The fact that it's mobile-first matters here too. Sarah could step out of her office, meet a client at a café, and record the consultation on her phone. Not tethered to a web portal. Not dependent on a desktop app that lives on her firm's network. Just her phone, in her pocket, with everything encrypted the moment the recording ended.
The unseen infrastructure of trust
What struck us most about Sarah's message was what she didn't say. She didn't say the app was fast. Didn't say it had impressive features. Didn't say it saved her money or time, though it probably did both. She said: "I've never once worried about a breach."

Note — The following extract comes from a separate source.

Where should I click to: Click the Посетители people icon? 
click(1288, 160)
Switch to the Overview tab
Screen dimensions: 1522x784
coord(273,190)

That's not a marketing line. That's not something you can claim in a product launch. That's earned through consistent, unglamorous work. Through encryption protocols. Through respecting biometric locks. Through never once changing the terms of service in a way that moves the goal posts on what privacy means.
It's also earned by listening to people like Sarah. By understanding that eighteen months of use isn't a trial. It's trust, being built quietly, meeting by meeting, in Vault Mode.
We don't know how many lawyers use Scribr the way Sarah does. We know she exists. We know her practice now lives in encrypted notes on her phone. We know she tells other lawyers about it, not because we asked her to, but because it solved a real problem without pretence.
The question isn't whether privacy is important in professional work. Of course it is. The real question is whether you're willing to feel the weight of that privacy - the extra unlock, the slower transcription, the friction - because it proves something is actually being protected. Or whether you'd rather have the illusion of privacy with none of the discipline.